[LSF/MM TOPIC] Rethinking NUMA

* [LSF/MM TOPIC] Rethinking NUMA
@ 2018-01-28  7:18 Anshuman Khandual
  0 siblings, 0 replies; only message in thread
From: Anshuman Khandual @ 2018-01-28  7:18 UTC (permalink / raw)
  To: lsf-pc, linux-mm
  Cc: Vlastimil Babka, Michal Hocko, Michal Hocko, Mel Gorman,
	Andrew Morton, Jerome Glisse, John Hubbard, Dave Hansen,
	Dan Williams, Ross Zwisler, Kogut, Jaroslaw

In last couple of years, after going through various patch series
related to HMM, HMM-CDM, NUMA CDM, ACPI HMAT representation in sysfs
etc,it is the right time to take a closer look at existing NUMA
representation and how it can evolve in the long term to accommodate
coherent memory with multiple attributes. There are various possible
directions which need to be discussed, evaluated and try build a
consensus among all stakeholders in the community. This is an attempt
to kick start that discussion around the topic.

People:

Mel Gorman <mgorman@suse.de>
Michal Hocko <mhocko@kernel.org>
Vlastimil Babka <vbabka@suse.cz>
Jerome Glisse <jglisse@redhat.com>
John Hubbard <jhubbard@nvidia.com>
Dave Hansen <dave.hansen@intel.com>
Ross Zwisler <ross.zwisler@linux.intel.com>

Process Address Space Evolution
===============================

Different attribute based memory mapped into the process address space
will give new capabilities and opportunities which were never possible
before.

1. Explore new programming and problem solving capabilities
2. Save energy with big working set which is resident longer but
   accessed rarely
3. Optimal placement of data structures depending upon various user
   space requirements like access speed (latency or bandwidth) and
   residency time span etc

With advent of new attribute based memory this is inevitable in the
long run.

Mapping Attribute Memory Into Process Address Space
===================================================

Attribute memory can be mapped into any process address space through
it's page table in two distinct ways with their own advantages and
disadvantages.

1. Device Driver

a.

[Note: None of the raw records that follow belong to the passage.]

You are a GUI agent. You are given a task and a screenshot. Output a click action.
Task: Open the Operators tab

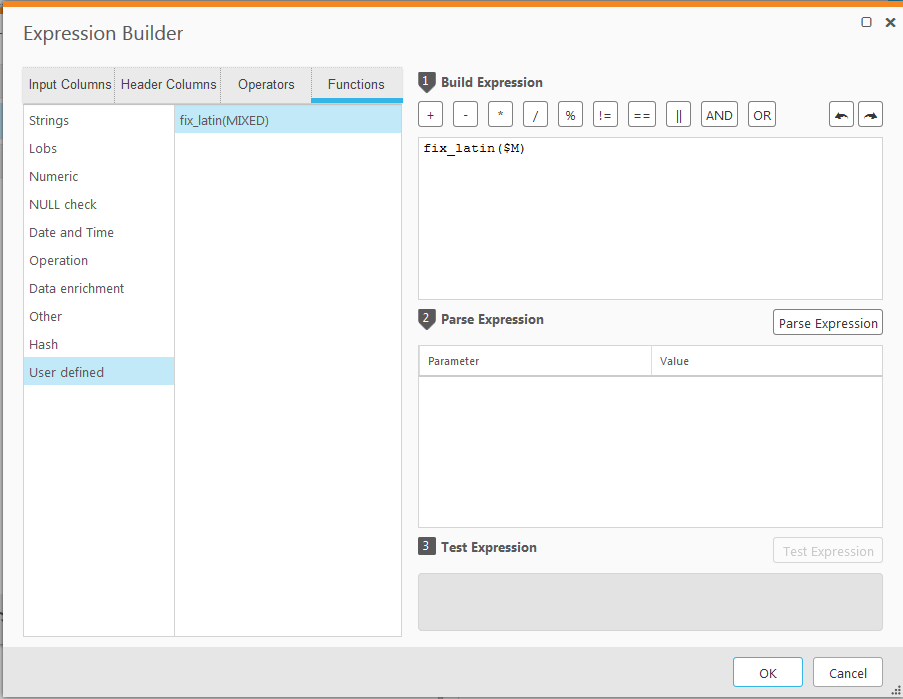[x=266, y=85]
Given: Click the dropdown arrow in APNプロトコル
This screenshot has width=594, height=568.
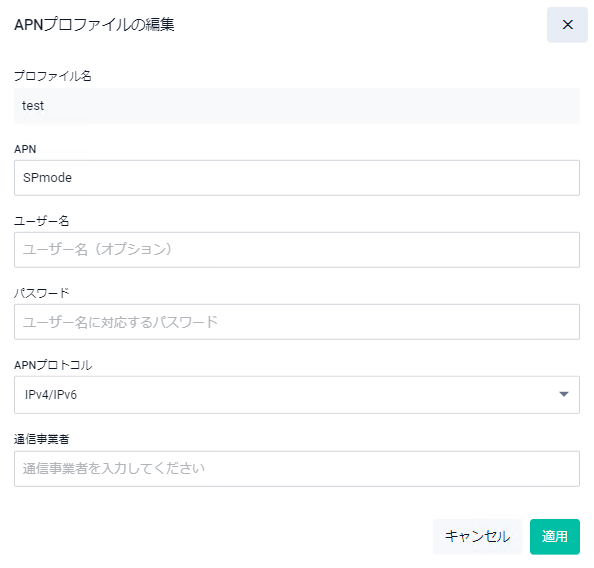Looking at the screenshot, I should tap(564, 394).
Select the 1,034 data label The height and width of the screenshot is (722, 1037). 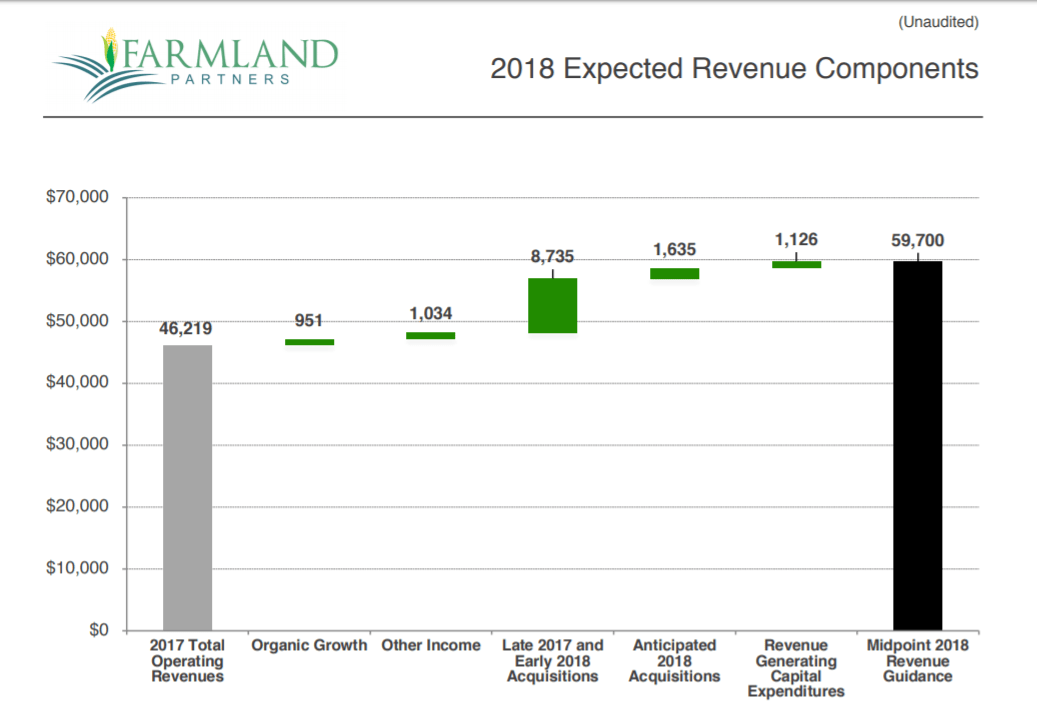pyautogui.click(x=431, y=313)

Driver is required, kernel is not aware about it's presence at all
b. Driver manages allocation/free into attribute memory not the kernel
c. Driver loading and initialization of attribute memory is required
d. User specifies the required attributes through ioctl flags
e. Lower level of integration into MM, hence less features available

2. Core MM system calls

a. No driver is required, its integrated into kernel
b. Kernel manages allocation/free for the attribute memory
c. Driver loading and initialization is not required
d. User specifies the attributes through system call flags
e. Higher integration into MM, hence more features applicable

A. Driver IOCTL Mapping
=======================

If we are going in this direction where device driver manages everything

1. Nothing else needs to be done in kernel

2. Moreover HMM and HMM-CDM solutions provides more functionality like
   migration etc along with better integration with core MM through
   ZONE_DEVICE

Why this is not a long term solution

1. Passing over different attribute memory representation to drivers

2. Kernel relinquishing it's responsibilities to device drivers

3. Multiple attribute memory provided by multiple device vendors will
   have their own drivers and the user space will have to deal with all
   these drivers to get different memory which is neither optimal nor
   elegant

4. Interoperability between these memory or with system RAM like
   migration will be complicated as all of drivers need to export
   supporting functions

5. HMM, HMM-CDM or any traditional driver based solutions had a bit
   complication because there was a need to have a device driver which
   sometimes was a closed source one to manage the device itself. So the
   proposition that driver should also take care of the memory as well
   was somewhat logical and justified

But going forward when these devices will be managed by open source
drivers and their memory available for representation in the kernel
then that argument just goes away. Like any other memory, kernel will
have to represent this attribute memory and can no longer hand over
the responsibility to device drivers.

B. MM System Calls 
==================

B.1 Attribute Memory as distinct NUMA nodes:
--------------------------------------------

User space can access any attribute memory with simply doing mbind
(MPOL_BIND...) after identifying the right node. There will be sysfs
interface which will help. The view of memory attributes will be two
dimensional. Each broadly will have these kind of attribute values.
Accuracy and completeness of this list can be debated later and
agreed upon.

1. Bandwidth
2. Latency
3. Reliability
4. Power
5. Density

More over these attributes can be 'as seen from' different compute
nodes having CPUs. This will require a two dimensional structure of
attribute values to be exported for user space. IIUC, HMAT export
because of the new ACPI standard was one such attempt.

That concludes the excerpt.